Start of Block
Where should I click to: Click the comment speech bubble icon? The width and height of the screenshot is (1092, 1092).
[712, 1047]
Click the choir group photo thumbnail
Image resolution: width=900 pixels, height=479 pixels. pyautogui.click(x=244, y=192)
End of Block
Start of Block
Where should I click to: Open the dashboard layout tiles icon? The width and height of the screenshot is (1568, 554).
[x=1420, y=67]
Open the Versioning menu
End of Block
**WHAT YOU ARE ASKED TO DO:**
In the entries above, find the line holding "Where should I click to: Open" and the line holding "Open the Versioning menu"; print both of them and every line between, exactly, and nothing else.

**TASK RESPONSE:**
Where should I click to: Open the dashboard layout tiles icon? The width and height of the screenshot is (1568, 554).
[x=1420, y=67]
Open the Versioning menu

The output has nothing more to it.